建物躯体が在来の軸組みによって構築される場合、支持部は対向する柱や壁等に設けることができる。柱に支持部を設ける場合、振り子部材は柱間に配置して前記一対の支持部材によって支持すればよい。柱間には壁材を設けることによって振り子部材を覆い隠すことができる。また、建物が鋼製の柱や梁によって構築される場合でも同様にして支持部、振り子部材、制振部材を設けることができる。さらに、建物がパネル工法によって構築される場合、壁パネル内に振り子部材を配置するとともに、壁パネルを構成するフレームに支持部材を設ければよい。なお、パネル工法は、壁や床、屋根といった構成要素を予め工場にてパネル化しておき、施工現場でこれらのパネルを組立てることによって建物を構築する工法である。また、建物がツーバイフォー工法によって構築される場合、壁内にある骨組みを構成する木材に、支持部、振り子部材、制振部材を設けてもよい。
また、支持部、振り子部材、制振部材は柱や梁、壁パネル、床パネル等の構造材に直接取り付けてもよいし、支持部、振り子部材、制振部材を設けたフレームを介して間接的に取り付けつけてもよい。
さらに、制振部材としては、バネとダンパからなる制振部材、ゴム、オイルダンパー、粘弾性材料などが好適に使用され、さらには摩擦で震動を減衰させるものでもよい。
また、前記支持部、振り子部材、制振部材等は、新築の建物に組み込んでもよいし、既設の建物にリフォームとして組み込んでもよい。
すなわち、建物躯体1に地震等の震動によって変形が生じると、この建物躯体1の柱、梁、壁、床等の構造材に水平方向に対向して設けられた一対の支持部7,7が変位する。一対の支持部7,7が変位することによって、振り子部材6が一対の支持部7,7間の略中央部を中心として振り子のように振れ、この振り子部材6の端部は振れが増幅され、これによって、前記一対の支持部7,7の変位が増幅される。したがって、振り子部材6の端部と建物躯体1の構造材(矩形フレーム3)との間に設けられている制振部材の変形を増幅できるので、建物躯体1の小さな変形から制振機能を有効に働かせることができる。
また、制振部材11の変形速度も建物躯体の変形速度より増幅することができるため、エネルギー吸収性能が変形速度に比例する制振部材(例えば粘弾性材料など)を用いる場合には、より効率的にエネルギーを吸収でき、大きな減衰力を発揮できる。
前記建物躯体が在来の軸組みによって構築される場合に、前記支持部は対向する柱、壁等に設けられていることを特徴とする。
前記建物躯体がパネル工法によって構築される場合に、前記支持部は壁パネル2を構成するフレーム3の縦框材4,4に設けられていることを特徴とする。

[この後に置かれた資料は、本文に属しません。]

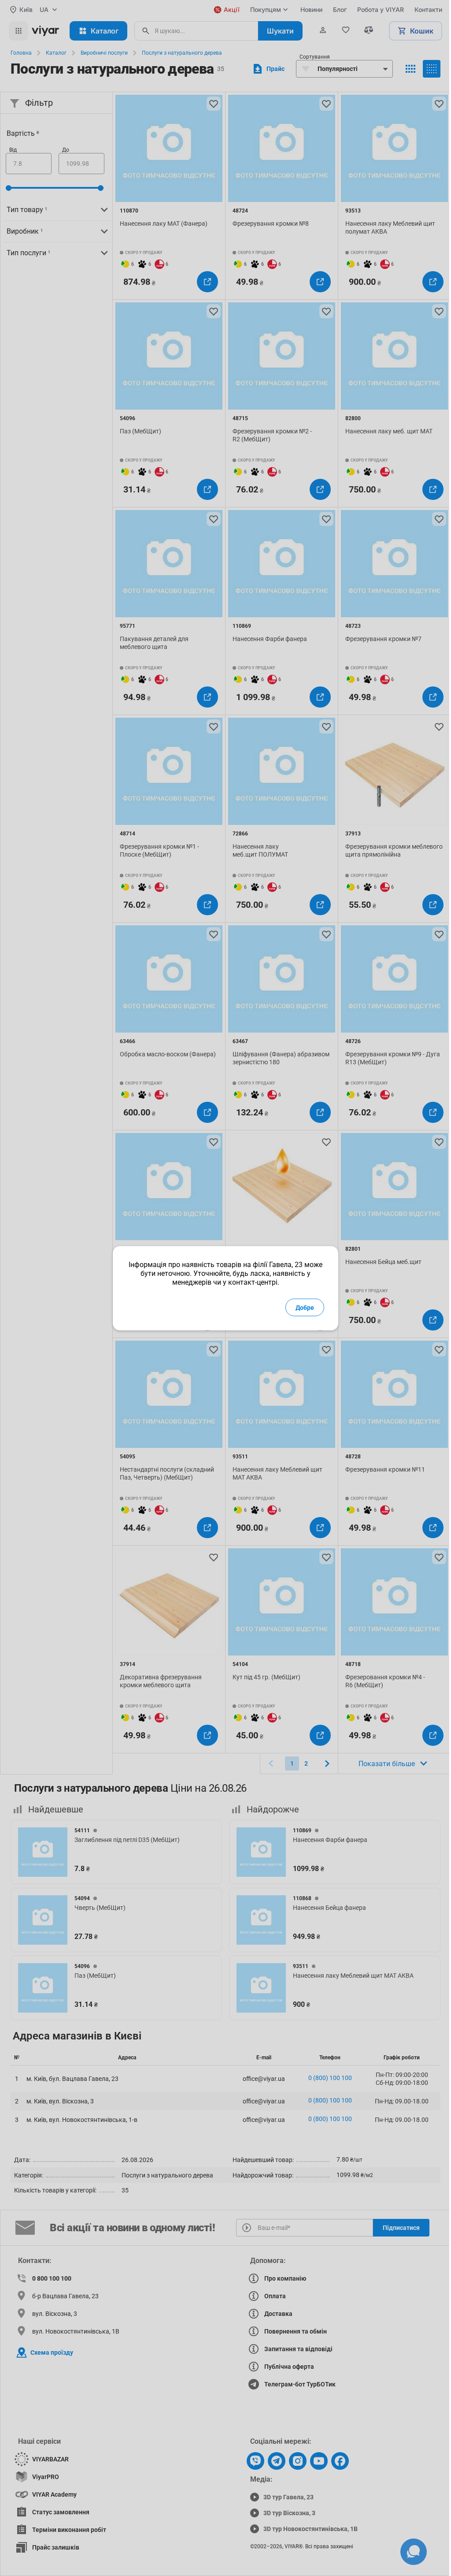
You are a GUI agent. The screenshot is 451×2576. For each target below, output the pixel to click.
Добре (305, 1307)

前記建物躯体がツーバイフォー工法によって構築される場合に、前記支持部材は壁内にある骨組みを構成する縦方向の木材に設けられていることを特徴とする。
また、制振部材の変形速度も建物躯体の変形速度より増幅することができるため、エネルギー吸収性能が変形速度に比例する制振部材(例えば粘弾性材料など)を用いる場合には、より効率的にエネルギーを吸収でき、大きな減衰力を発揮できる。
(第1の実施の形態)
図1〜図3は、本発明の第1実施形態を説明するもので、図1は本発明に係る建物の制振構造(以下、制振構造と略称する。)が設けられた建物を示す正面図、図2は本発明に係る制振構造を示す正面図、図3は図2におけるA−A線断面図である。
前記壁パネル2を構成する矩形フレーム3は、図2に示すように、2本の縦框材4,4と2本の横框材5,5を矩形枠状に組み立ててなるものであり、その内部には以下のようにして振り子部材6が設けられている。
支持部7,7は、矩形フレーム3の内部に突出するようにして設けられており、その対向する先端部間には若干の隙間が設けられている。
前記振り子部材6は、上下方向に長い板材で形成されており、その厚さは矩形フレーム3の厚さとほぼ等しいか若干薄くなっている。振り子部材6の長手方向中央部には、一対の貫通孔が左右に離間して形成されている。また、この一対の貫通孔のうちの少なくとも一方は左右に長い長穴になっている。一方、支持部7を構成する板材8,8の先端部には貫通孔が対向して形成されており、これら貫通孔は前記振り子部材6に形成された貫通孔と同軸に形成されている。
そして、振り子部材6は、それに形成された一対の貫通孔にそれぞれピン10,10を、支持部7を構成する一方の板材8の貫通孔から他方の板材8の貫通孔に向けて挿通することによって、支持部7によって支持されている。また、ピン10は振り子部材6の貫通孔には、振り子部材6が回転可能となるように、また、長穴の長さ方向に摺動可能となるように挿通されており、板材8,8の貫通孔には固定されている。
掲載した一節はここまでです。